• [SOURCE EXTRACT]
····················

LITERALLY throughout the entire series after 3x02, all we hear about is how F!tz bravely dove through the portal to save Jemma, which, yes, was pretty brave, I'll give him that. But it was also a pretty stupid decision on his part.
Daisy was the one to hold the portal open with her powers, way longer than she should have been able to, mind you. F!tz wouldn't have been able to do it without her. Daisy put her own health and life on the line in order to bring Jemma back too. F!tz dove into the portal, knowing the risk of Daisy. She had passed out due to the vibrations previously and more than likely did again after the scene cut.
F!tz got all the recognition for Jemma's rescue, and all Daisy got was a "good job" from Mack (which this isn't to downplay that either cause it's one of my favorite Daisy and Mack moments).

····················

• [EXTRACTED INFORMATION]
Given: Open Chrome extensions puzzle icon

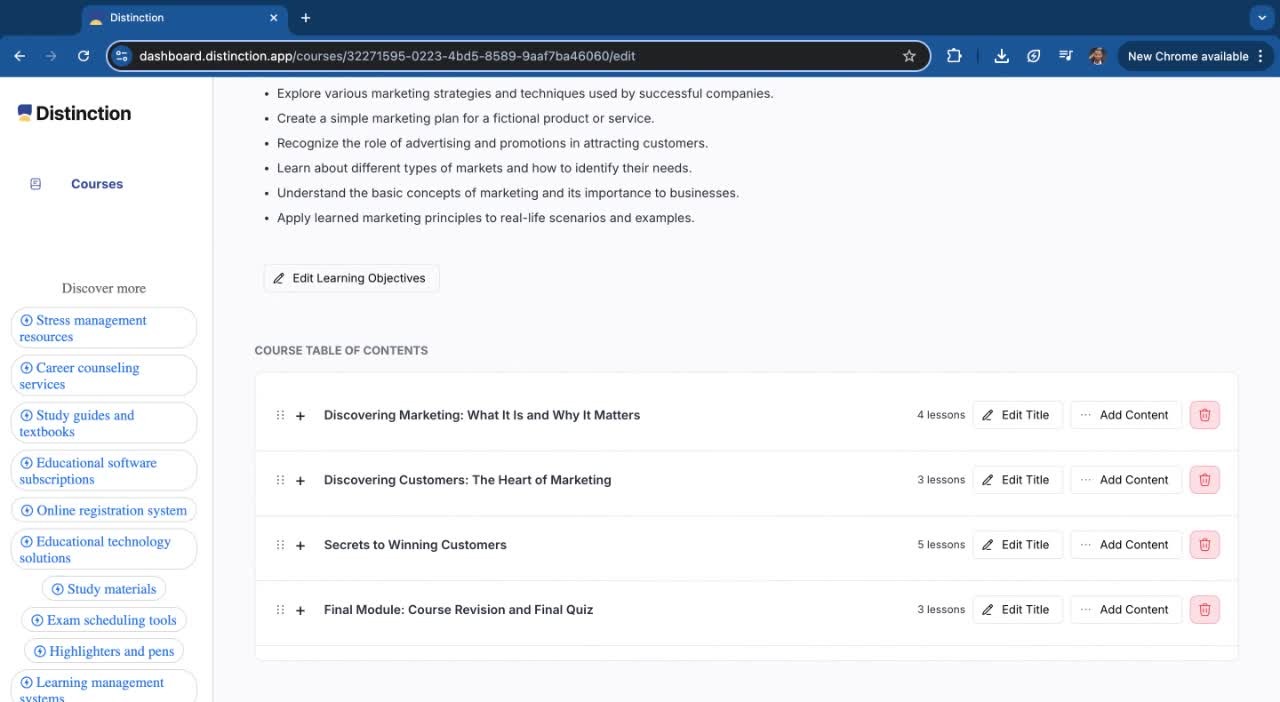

····················

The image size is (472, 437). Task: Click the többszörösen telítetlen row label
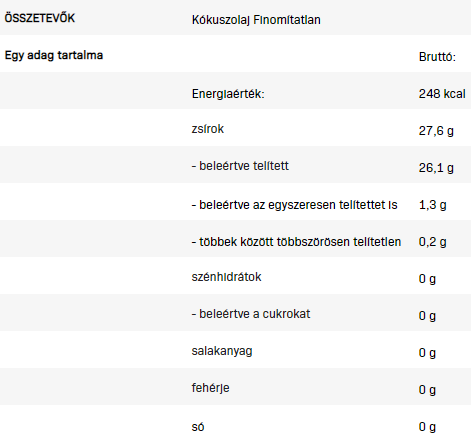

····················

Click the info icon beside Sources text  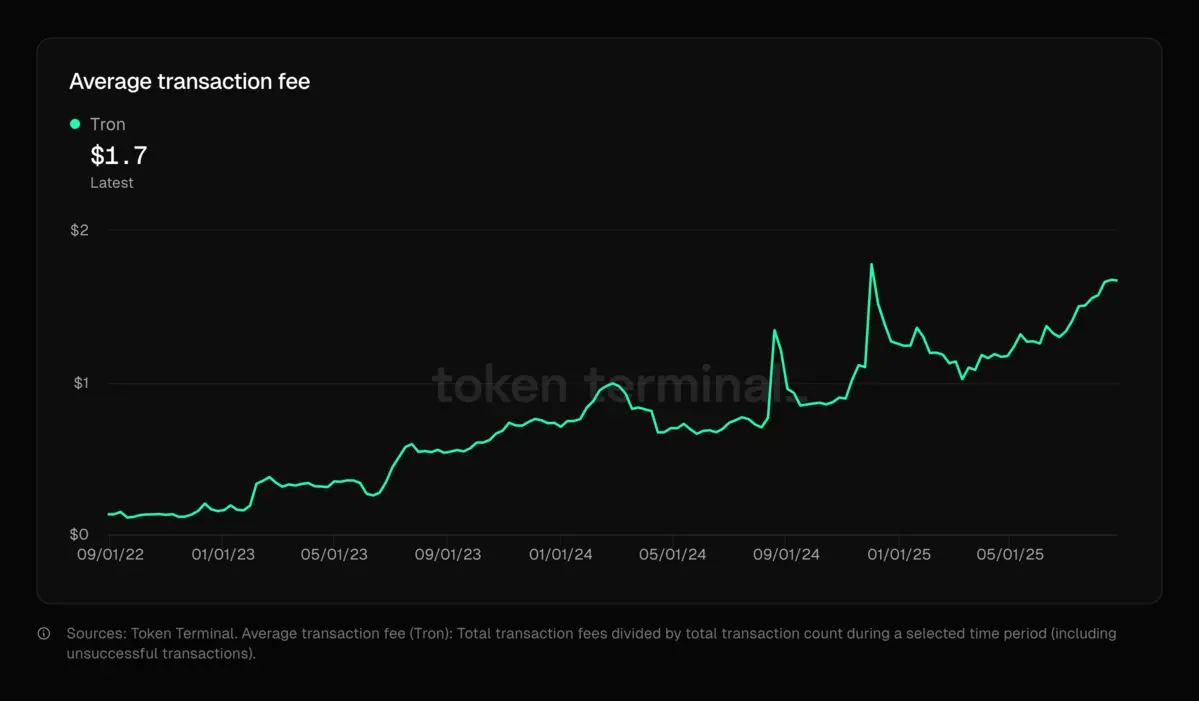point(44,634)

····················

• [EXERCISES TO COMPLETE]
**1.** From the portal rescue commentary, repeat the part that opens with the words containing "Daisy was the" and closes with "the scene cut.".
**2.** Rewrite the paragraph of the portal rescue commentary beginning "Daisy was the one to hold" as a shorter version that keeps its main facts.
Work only from the portal rescue commentary.

• [SOLUTION SET]
**1.**
Daisy was the one to hold the portal open with her powers, way longer than she should have been able to, mind you. F!tz wouldn't have been able to do it without her. Daisy put her own health and life on the line in order to bring Jemma back too. F!tz dove into the portal, knowing the risk of Daisy. She had passed out due to the vibrations previously and more than likely did again after the scene cut.

**2.** Daisy held the portal open with her powers far longer than she should have been able to, and F!tz couldn't have done it without her. She risked her own health and life to bring Jemma back. F!tz dove in knowing the risk to Daisy, who had passed out from the vibrations before and more than likely did again after the scene cut.